イ「うん、ざっと全力の四十パーセントってところかしら。数が少なかったものねー。でも良かったわ、今日は笑ってくれて。――さ、後はパパに任せましょう」


 怪演に興じてカミラが発散するストレスは、仕事だけでなく姉の振る舞いでも溜まっていた。それを知っていながら悪怯れる素振り一つ無く明るく開き直るイェッテと、透かさず嫌みで対抗するカミラ。


 何より予想外の光景とそれを常とする二人に、満は驚きを隠せない。それだけでなく彼女は、カミラが嬉々として武闘に躍る姿に陶酔すら覚えていた。


 後始末は警察が上手くやってくれると分かっている姉妹は、これがヘアセット前で良かったなどと冗談めかす。「パパに任せる」という言葉の真意を満から問われてもイェッテははぐらかして、次なる目的地へと手招きするのだった。


 この時間にサラリーマンが帰宅出来る事も優良企業である事の証。家族がいる社員を明け方まで仕事で拘束しては、瞬く間に悪評が広まってしまう。

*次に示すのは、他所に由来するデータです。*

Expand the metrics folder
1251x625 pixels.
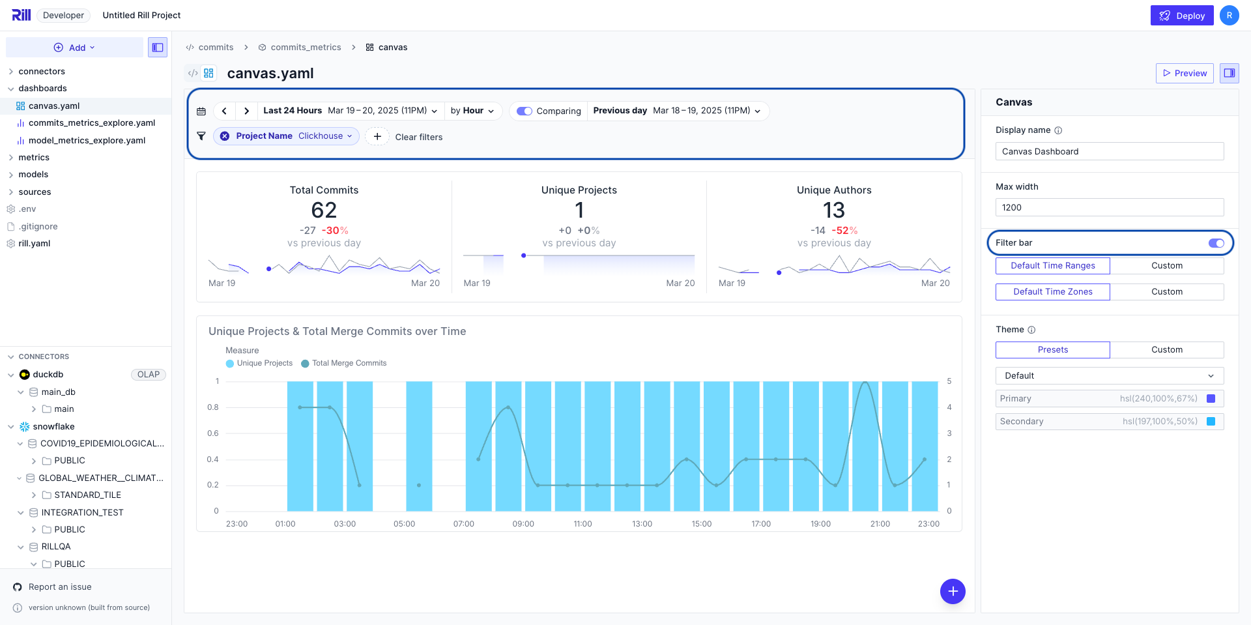tap(34, 158)
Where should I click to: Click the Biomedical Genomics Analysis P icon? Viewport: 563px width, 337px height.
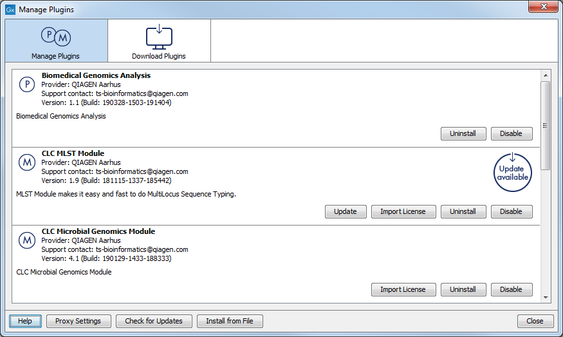click(26, 85)
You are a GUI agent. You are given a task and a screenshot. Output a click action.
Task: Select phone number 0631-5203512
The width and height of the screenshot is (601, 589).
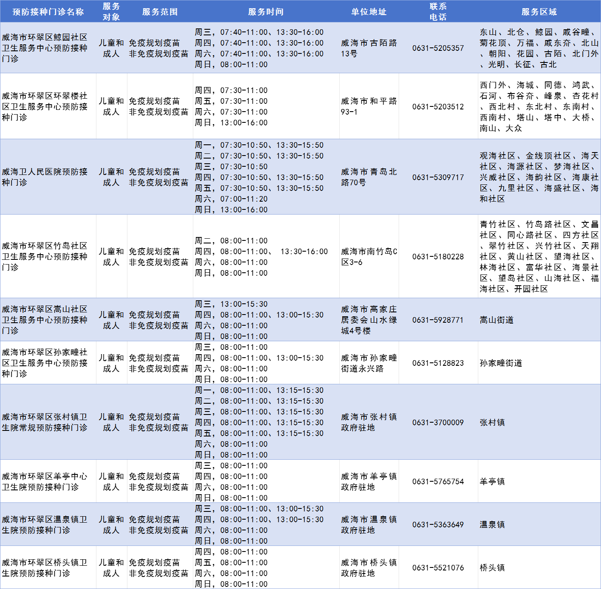pyautogui.click(x=438, y=107)
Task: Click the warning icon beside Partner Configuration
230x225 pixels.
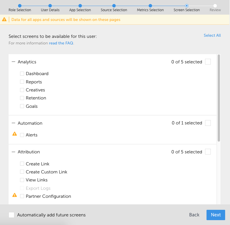Action: 15,195
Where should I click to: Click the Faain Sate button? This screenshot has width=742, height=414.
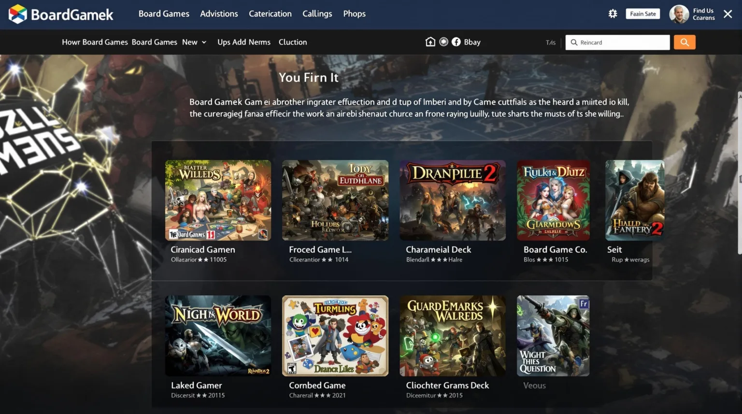(642, 14)
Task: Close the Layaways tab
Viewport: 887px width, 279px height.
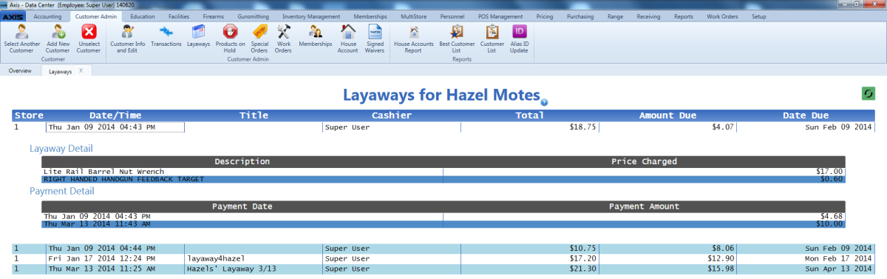Action: tap(81, 71)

 家族との夕食を楽しみに帰宅するサラリーマンに混じって玄凪も帰路についた。


 独り身の寂しさを紛らわす為に酒のつまみは景気良く。食事のテーブルだけでも賑わせておかなければ、家鳴りに隙間風――まるで悪霊と晩酌しているみたいだとして、彼は仕事が入った日、特に奮発した。


 酒が回ってくると不意に、その日暮らしをしている自身が貧寒に思えて涙を零すのはしょっちゅうだった。減ったつまみが虚無となり余計に胸鎖を締め付けてきて、それに耐えられない彼はいつも晩酌の途中でシャワーを浴びる。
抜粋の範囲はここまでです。